Alien Technology: Catching Up on LLMs, Prompting, ChatGPT Plugins & Embeddings

What is a LLM?

💡 From a technical standpoint, a large language model (LLM) can be seen as a massive file on a computer, containing billions or even trillions of numerical values, known as parameters. These parameters are fine-tuned through extensive training on diverse datasets, capturing the statistical properties of human language.

However, such a dry description hardly does justice to the magic of LLMs. From another perspective, they function almost like an oracle. You call upon them with a query, such as llm("What is the purpose of life"), and they may respond with something witty, insightful, or enigmatic, like "42" (a humorous nod to Douglas Adams’ The Hitchhiker’s Guide to the Galaxy).

By the way, you can check out my article on using LLMs like this in the command line here: 👇

Isn’t it wild to think about how Large Language Models (LLMs) can turn math into something almost magical? It’s like they’re blending computer smarts with human creativity, and the possibilities are just getting started.

Now, here’s where it gets really cool.

These LLMs take all kinds of complex patterns and knowledge and pack them into binary files full of numbers. We don’t really understand what these numbers represent but together they encode a deep understanding of the world. LLMs are densely compressed human wisdom, knowledge, and intelligence. Now imagine having these files and being able to copy them millions of times, running them all at once.

It’s like having a huge team of super-smart people, but they’re all in your computer.

So picture this: Millions of brainy helpers in your pocket, working day and night on anything you want.

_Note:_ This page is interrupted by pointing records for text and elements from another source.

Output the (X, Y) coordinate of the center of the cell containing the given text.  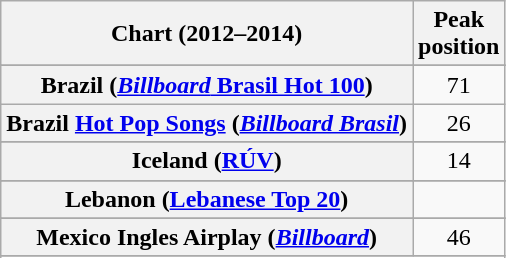
Iceland (RÚV) (207, 161)
Peakposition (459, 34)
Lebanon (Lebanese Top 20) (207, 199)
Brazil Hot Pop Songs (Billboard Brasil) (207, 123)
Brazil (Billboard Brasil Hot 100) (207, 85)
71 (459, 85)
26 (459, 123)
46 (459, 237)
14 (459, 161)
Mexico Ingles Airplay (Billboard) (207, 237)
Chart (2012–2014) (207, 34)
Search for the cell housing the specified text and yield its (x, y) center coordinate. 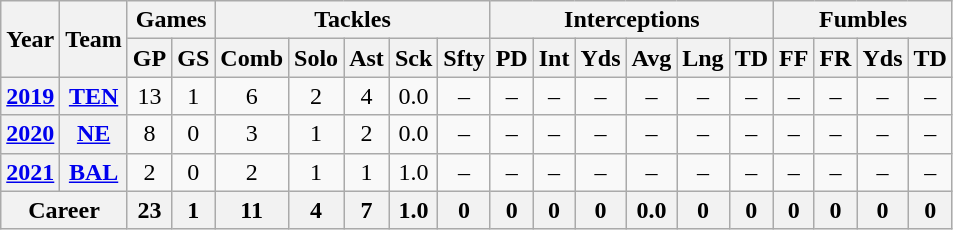
11 (252, 210)
3 (252, 134)
2020 (30, 134)
PD (512, 58)
TEN (94, 96)
2019 (30, 96)
8 (149, 134)
13 (149, 96)
Sck (413, 58)
2021 (30, 172)
Team (94, 39)
NE (94, 134)
Career (64, 210)
Sfty (464, 58)
Interceptions (632, 20)
Comb (252, 58)
23 (149, 210)
Avg (652, 58)
BAL (94, 172)
Ast (367, 58)
GS (194, 58)
Int (554, 58)
Year (30, 39)
FR (836, 58)
Games (170, 20)
6 (252, 96)
FF (794, 58)
Fumbles (864, 20)
GP (149, 58)
Solo (316, 58)
7 (367, 210)
Tackles (352, 20)
Lng (703, 58)
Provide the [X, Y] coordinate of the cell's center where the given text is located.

👨‍⚕️ You know how doctors are always trying to figure out the best way to treat illnesses? Imagine having millions of super-smart helpers to quickly find the answers.

📈 Or think about your savings and investments; what if you had a team of top financial experts guiding you 24/7 to make the smartest choices with your money?

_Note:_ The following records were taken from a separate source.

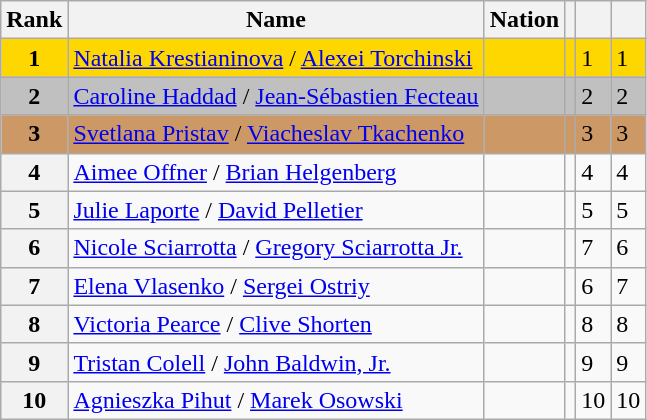
Agnieszka Pihut / Marek Osowski [276, 400]
Julie Laporte / David Pelletier [276, 210]
Victoria Pearce / Clive Shorten [276, 324]
Nicole Sciarrotta / Gregory Sciarrotta Jr. [276, 248]
Tristan Colell / John Baldwin, Jr. [276, 362]
Name [276, 20]
Caroline Haddad / Jean-Sébastien Fecteau [276, 96]
Svetlana Pristav / Viacheslav Tkachenko [276, 134]
Elena Vlasenko / Sergei Ostriy [276, 286]
Natalia Krestianinova / Alexei Torchinski [276, 58]
Rank [34, 20]
Aimee Offner / Brian Helgenberg [276, 172]
Nation [524, 20]
Output the [X, Y] coordinate of the center of the cell containing the given text.  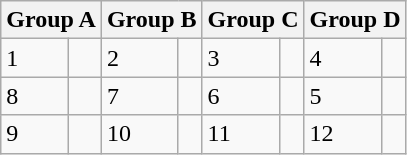
Group A [52, 20]
10 [139, 134]
5 [343, 96]
1 [35, 58]
Group D [355, 20]
3 [240, 58]
8 [35, 96]
9 [35, 134]
11 [240, 134]
Group B [152, 20]
7 [139, 96]
6 [240, 96]
2 [139, 58]
Group C [253, 20]
12 [343, 134]
4 [343, 58]
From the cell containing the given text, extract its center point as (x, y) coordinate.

🏫 And for kids in school, picture having a personal tutor for every subject, making sure they understand everything perfectly. LLMs is like having an army of geniuses at your service for anything you need.

LLMs, what Willison calls alien technology, have brought us closer to solving the riddle of intelligence itself, turning what was once the exclusive domain of human cognition into something that can be copied, transferred, and harnessed like never before.

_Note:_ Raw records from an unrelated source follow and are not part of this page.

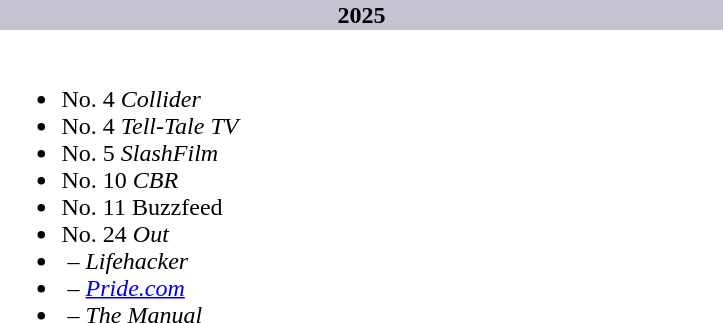
2025 (362, 15)
Identify which cell holds the provided text, then report its [X, Y] central coordinate. 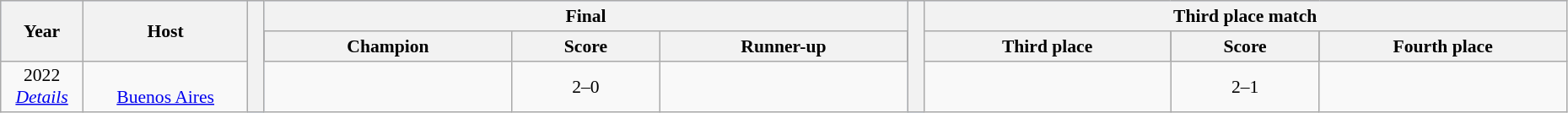
Third place [1048, 46]
Year [42, 30]
2–0 [586, 86]
2–1 [1245, 86]
2022Details [42, 86]
Third place match [1245, 16]
Host [165, 30]
Buenos Aires [165, 86]
Champion [388, 46]
Runner-up [783, 46]
Fourth place [1442, 46]
Final [585, 16]
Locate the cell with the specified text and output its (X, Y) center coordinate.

I’d go as far as to say that the age-old process of reproducing human intelligence has been transcended. Intelligence is solved. LLMs will only become smarter from now on. Like the Internet, LLMs will stay and proliferate and penetrate every single sector of our economy.

How Do LLMs Work?

The underlying mechanism of Large Language Models (LLMs) might seem almost counterintuitive when you delve into how they operate. At their core, LLMs are essentially word-prediction machines, fine-tuned to anticipate the most likely next word (more precisely: token) in a sequence.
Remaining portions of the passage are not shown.